PANICLE: Python Algorithms for Nucleotide-phenotype Inference and Chromosome-wide Locus Evaluation - A comprehensive GWAS pipeline with Numba JIT acceleration

These details have not been verified by PyPI

Project links

Project description

PANICLE: Python Algorithms for Nucleotide-phenotype Inference and Chromosome-wide Locus Evaluation

PANICLE is a Python package for Genome Wide Association Studies (GWAS).
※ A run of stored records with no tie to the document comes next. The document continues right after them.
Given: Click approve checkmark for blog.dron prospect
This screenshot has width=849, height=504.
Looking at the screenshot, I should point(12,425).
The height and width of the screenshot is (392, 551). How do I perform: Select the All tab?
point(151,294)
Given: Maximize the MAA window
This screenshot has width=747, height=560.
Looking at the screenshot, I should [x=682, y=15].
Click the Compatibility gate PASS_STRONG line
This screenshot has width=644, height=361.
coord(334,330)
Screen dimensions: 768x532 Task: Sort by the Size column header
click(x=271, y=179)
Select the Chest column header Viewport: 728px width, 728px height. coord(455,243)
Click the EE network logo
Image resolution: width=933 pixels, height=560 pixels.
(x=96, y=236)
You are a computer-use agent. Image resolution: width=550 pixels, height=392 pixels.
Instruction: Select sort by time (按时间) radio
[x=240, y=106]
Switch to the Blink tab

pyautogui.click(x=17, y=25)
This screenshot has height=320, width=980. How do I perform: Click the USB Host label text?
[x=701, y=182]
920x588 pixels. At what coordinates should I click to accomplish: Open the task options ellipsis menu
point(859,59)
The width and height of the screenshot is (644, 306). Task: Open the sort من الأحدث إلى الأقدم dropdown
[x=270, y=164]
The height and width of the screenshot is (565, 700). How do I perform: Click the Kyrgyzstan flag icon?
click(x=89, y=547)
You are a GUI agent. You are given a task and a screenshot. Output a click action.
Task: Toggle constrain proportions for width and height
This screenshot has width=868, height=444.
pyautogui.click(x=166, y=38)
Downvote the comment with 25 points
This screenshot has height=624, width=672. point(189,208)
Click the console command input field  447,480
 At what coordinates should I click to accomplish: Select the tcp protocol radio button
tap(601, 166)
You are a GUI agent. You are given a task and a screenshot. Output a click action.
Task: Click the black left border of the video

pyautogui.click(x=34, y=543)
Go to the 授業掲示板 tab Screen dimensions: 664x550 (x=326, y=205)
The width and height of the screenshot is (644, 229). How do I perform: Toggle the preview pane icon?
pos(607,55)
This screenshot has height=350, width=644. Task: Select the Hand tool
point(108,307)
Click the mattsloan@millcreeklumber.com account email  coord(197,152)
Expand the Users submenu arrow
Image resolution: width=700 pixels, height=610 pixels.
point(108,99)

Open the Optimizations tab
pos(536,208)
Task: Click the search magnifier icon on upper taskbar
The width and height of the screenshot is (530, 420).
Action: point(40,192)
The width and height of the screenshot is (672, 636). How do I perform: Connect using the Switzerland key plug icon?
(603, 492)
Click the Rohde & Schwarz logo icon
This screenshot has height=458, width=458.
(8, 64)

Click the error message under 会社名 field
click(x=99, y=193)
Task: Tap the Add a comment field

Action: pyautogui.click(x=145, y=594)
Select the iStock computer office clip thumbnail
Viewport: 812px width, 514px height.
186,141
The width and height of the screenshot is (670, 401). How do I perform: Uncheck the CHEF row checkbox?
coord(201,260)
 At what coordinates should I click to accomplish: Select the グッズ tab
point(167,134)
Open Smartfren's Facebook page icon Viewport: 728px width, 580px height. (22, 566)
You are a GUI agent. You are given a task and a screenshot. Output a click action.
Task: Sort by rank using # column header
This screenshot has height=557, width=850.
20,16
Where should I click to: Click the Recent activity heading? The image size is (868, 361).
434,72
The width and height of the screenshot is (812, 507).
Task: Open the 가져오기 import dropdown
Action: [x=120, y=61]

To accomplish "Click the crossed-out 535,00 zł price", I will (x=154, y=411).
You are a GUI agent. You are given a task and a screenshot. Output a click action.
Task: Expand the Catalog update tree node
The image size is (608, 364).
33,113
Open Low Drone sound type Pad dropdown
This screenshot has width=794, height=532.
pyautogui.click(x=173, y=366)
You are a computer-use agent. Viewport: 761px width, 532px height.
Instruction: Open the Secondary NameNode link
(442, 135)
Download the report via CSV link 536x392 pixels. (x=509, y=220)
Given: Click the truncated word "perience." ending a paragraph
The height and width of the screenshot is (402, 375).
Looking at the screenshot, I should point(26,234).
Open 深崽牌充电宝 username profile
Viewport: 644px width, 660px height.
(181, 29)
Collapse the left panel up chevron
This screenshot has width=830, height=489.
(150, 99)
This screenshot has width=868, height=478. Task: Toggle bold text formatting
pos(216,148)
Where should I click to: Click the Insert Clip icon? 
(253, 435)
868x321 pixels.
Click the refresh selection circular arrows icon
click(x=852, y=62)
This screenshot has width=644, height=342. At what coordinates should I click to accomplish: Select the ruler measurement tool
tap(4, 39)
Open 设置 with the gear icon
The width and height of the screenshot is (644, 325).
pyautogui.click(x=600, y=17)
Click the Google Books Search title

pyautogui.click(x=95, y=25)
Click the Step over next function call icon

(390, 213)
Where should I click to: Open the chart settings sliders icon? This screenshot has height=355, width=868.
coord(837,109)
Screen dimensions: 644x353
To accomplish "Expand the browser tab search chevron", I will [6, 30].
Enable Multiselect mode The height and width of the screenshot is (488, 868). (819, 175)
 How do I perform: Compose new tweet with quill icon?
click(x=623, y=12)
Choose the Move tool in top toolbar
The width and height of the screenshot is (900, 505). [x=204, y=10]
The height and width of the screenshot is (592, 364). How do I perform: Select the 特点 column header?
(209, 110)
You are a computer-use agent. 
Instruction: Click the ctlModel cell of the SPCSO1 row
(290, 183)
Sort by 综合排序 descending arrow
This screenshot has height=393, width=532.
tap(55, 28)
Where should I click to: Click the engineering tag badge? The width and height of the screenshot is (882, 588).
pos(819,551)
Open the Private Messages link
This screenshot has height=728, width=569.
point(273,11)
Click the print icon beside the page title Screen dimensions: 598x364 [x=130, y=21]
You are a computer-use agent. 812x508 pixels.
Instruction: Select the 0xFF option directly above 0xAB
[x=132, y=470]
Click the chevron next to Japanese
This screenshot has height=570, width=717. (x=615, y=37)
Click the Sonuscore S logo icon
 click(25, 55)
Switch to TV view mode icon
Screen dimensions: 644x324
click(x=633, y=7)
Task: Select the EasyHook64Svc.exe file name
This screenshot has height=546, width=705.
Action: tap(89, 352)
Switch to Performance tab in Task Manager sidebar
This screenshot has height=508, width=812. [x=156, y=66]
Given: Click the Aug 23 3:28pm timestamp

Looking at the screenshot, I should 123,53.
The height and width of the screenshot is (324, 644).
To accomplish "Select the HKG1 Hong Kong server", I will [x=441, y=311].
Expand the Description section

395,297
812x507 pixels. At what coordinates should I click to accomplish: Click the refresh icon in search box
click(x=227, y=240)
It implements GLM, MLM, FarmCPU, and BLINK. PANICLE seeks to achieve speeds comparable or better to other implementations while supporting multiple input data formats, providing multiple quality of life features (native effect marker number testing, leave one chromosome out MLM, calculation of resampling model inclusion probabilities, etc), and allowing modern GWAS algorithms to be natively integrated into python-based data analysis pipelines and ecosystems.

Key Features

Multiple Algorithms: GLM, MLM, FarmCPU, BLINK
Supported Genotype Formats: VCF/BCF, PLINK, HapMap, CSV/TSV with optional caching of genotype data in binary during initial run (speeds future data loading dramatically).
Robustness: Graceful handling of missing data.

Installation

Requires Python 3.9+.

pip install panicle

With optional dependencies for PLINK format support:

pip install panicle[plink]

Or install all optional dependencies:

pip install panicle[all]

Development Installation

To install from source for development:

git clone https://github.com/jschnable/PANICLE.git
cd PANICLE
pip install -e .[all]

Dependencies

Core dependencies (installed automatically):

numpy ≥1.19.0
scipy ≥1.6.0
pandas ≥1.2.0
h5py ≥3.0.0 (HDF5 support)
matplotlib ≥3.3.0 (plotting)
numba ≥0.50.0 (JIT compilation for performance)
cyvcf2 ≥0.30.0 (fast VCF/BCF parsing)

Optional dependencies:

bed-reader ≥1.0.0 — PLINK .bed/.bim/.fam format support (pip install panicle[plink])
joblib ≥1.0.0 — Parallel processing for LOCO methods (pip install panicle[parallel])

Quick Start (Python API)

from panicle import PANICLE

# Run GWAS with a single function call
results = PANICLE(
    phe="data/phenotype.csv",
    geno="data/genotypes.vcf.gz",
    map_data="data/map.csv",       # optional for VCF (map is extracted automatically)
    n_pcs=3,                       # compute 3 genotype PCs internally
    method=["GLM", "MLM", "FarmCPU"]
)

# Results are also saved to CSV files automatically

For more control over data loading, use the loader functions directly:

from panicle import load_genotype_vcf, load_phenotype_file, match_individuals
from panicle import PANICLE_MLM, PANICLE_K_VanRaden, PANICLE_PCA

# Load data
genotype, sample_ids, marker_map = load_genotype_vcf("data/genotypes.vcf.gz")
phenotypes = load_phenotype_file("data/phenotype.csv")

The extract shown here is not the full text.